Notes

I think the notes people include in their recipes make them more personal. If I write a note myself about a recipe, it will always be written in purple.

Tuesday, November 1, 2011

Asian Oven Pancake

Asian Oven Pancake
Betty Crocker's Bisquick Cookbook
Makes 4 servings

1/3 cup water
2 tablespoons margarine or butter
1/2 cup Original BisquickR
2 eggs
1 tablespoon vegetable oil
1 medium celery stalk, cut into 1/4-inch diagonal slices (1/2 cup)
1 medium carrot, thinly sliced (1/2 cup)
1/3 cup red bell peppers strips
1/2 cup bean sprouts
1/3 cup sliced mushrooms
2 medium green onions, thinly sliced (2 tablespoons)
1 (8-ounce) jar bamboo shoots, drained
1 clove finely chopped garlic
1/4 cup teriyaki sauce baste and glaze (from 12-ounce bottle)
1/4 cup cashew nuts halves

1. Heat oven to 400. Generously grease pie plate, 9 x 1 1/4 inches. Heat water and margarine to boiling in 1-quart saucepan; reduce heat to low. Add Bisquick all at once. Stir vigorously over low heat about 1 minute or until mixture forms a ball; remove from heat.

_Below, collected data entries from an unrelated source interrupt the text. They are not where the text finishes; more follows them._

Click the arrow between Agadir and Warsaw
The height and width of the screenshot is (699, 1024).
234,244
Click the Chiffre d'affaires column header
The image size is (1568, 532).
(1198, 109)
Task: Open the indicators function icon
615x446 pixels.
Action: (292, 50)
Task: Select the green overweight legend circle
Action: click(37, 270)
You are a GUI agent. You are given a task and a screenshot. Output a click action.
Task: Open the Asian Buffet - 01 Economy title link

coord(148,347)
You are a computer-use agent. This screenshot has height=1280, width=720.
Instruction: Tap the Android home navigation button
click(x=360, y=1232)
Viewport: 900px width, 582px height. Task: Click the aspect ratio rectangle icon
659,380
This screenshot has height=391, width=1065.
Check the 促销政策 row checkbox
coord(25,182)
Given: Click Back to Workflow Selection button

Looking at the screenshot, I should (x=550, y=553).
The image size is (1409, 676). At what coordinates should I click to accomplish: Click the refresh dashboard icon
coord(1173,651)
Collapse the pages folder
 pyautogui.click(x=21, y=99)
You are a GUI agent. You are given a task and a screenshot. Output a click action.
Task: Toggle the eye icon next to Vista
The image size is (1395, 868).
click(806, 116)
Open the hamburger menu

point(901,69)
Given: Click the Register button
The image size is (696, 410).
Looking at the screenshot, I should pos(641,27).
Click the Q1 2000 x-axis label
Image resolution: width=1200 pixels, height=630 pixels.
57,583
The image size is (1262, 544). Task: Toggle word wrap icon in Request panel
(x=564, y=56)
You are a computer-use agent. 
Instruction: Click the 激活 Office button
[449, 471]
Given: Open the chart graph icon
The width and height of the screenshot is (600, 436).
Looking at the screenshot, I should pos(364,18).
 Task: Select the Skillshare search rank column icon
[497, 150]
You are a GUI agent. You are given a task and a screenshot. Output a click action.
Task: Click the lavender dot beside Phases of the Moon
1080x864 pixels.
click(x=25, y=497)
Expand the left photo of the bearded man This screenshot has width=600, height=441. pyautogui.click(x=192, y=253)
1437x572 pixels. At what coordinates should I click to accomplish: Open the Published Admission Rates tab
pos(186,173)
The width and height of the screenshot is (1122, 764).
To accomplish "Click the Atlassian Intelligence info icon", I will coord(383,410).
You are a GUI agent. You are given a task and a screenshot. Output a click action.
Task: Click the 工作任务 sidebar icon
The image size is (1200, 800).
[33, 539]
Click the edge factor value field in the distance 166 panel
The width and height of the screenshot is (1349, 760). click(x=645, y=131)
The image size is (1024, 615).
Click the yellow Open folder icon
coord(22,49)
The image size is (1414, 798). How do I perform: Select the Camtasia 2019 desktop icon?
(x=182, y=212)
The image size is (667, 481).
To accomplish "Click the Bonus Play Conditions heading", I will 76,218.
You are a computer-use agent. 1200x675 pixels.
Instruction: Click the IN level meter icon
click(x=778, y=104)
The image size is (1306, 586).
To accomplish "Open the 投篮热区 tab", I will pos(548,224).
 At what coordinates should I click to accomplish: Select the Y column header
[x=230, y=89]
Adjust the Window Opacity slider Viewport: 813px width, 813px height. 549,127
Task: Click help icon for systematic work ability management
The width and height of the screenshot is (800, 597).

2. Beat in eggs, one at a time, using spoon; beat until smooth and glossy. Spread in pie plate (do not spread up sides). Bake 20 to 25 minutes or until puffed and dry in center.

3. While pancake is baking, heat oil in 10-inch skillet over medium-high heat. Cook celery, carrot and bell pepper in oil 2 minutes, stirring occasionally. Stir in bean sprouts, mushrooms, onions, bamboo shoots and
garlic. Cook 1 to 2 minutes, stirring occasionally, until mushrooms are tender. Stir in teriyaki glaze; cook 2 minutes. Spoon over hot pancake.

Sprinkle with cashews. Cut into four wedges. Serve immediately.